I’ve been remiss about a lot of things lately, but one of them is not writing about James Brush’s latest collection, Birds Nobody Loves: A Book of Vultures & Grackles.

I am a fan of James, his poetry and his photography, and we share a love of birds — in particular vultures. (Grackles are fine, too, but I see them only now as a tourist, when traveling to Arizona or Texas.) I’ve read many of the poems in this collection as first drafts at his blog, Coyote Mercury, and at his small-works site, a gnarled oak, and was lucky to see them in manuscript form, too. I’ve riffed on one of his short poems in a work of my own (a love poem to vultures, though it doesn’t do James’ lines credit, even if it was great fun to write).

So this isn’t a review, it’s a recommendation: Go get yourself a copy.

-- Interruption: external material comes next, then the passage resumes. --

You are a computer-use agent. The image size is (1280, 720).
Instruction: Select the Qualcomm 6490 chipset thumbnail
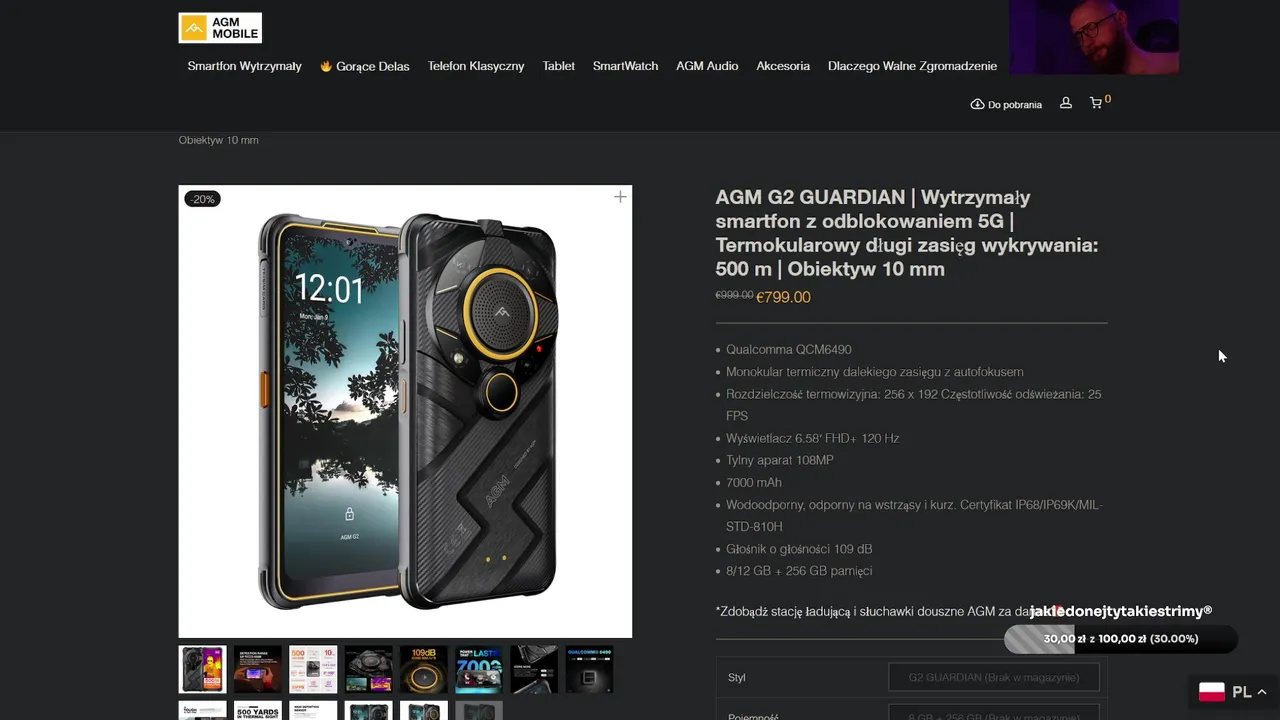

Which format to obtain is your only real option (if you have that luxury).

I was fortunate to get both a printed book and a digital copy. Boon to me! I recently bought my folks a Kindle and have been loading it up with books and figuring it out (easy) so I can teach my non-electronic-gadget parents how it operates. (Thankfully Pop is pretty good with his cell phone and can navigate a GPS quite easily, so he will take the lead. I hope Mom doesn’t give up on it too quick and say she wants her old paper copies back — it is she who clammered after one, seeing a nephew’s Kindle.) I set up the Amazon* account for three shared devices: My folks “Scott Kindle”, my first edition iPad re-synced to be my husband’s “Mark’s iPad” and my new one (a holiday bonus from work), “Deb’s iPad.” Depending on the book and the publisher, some books can be shared among many devices.

So I get to read James’ book in two electric formats (at least until I finally turn over the Kindle to my folks when I travel there next) and still enjoy a real life book.

It’s lovely. Full of marvelous poetry covering a range of styles and ideas and beautiful artwork. James has taken his photographs and made terrific black & white art to accompany the words.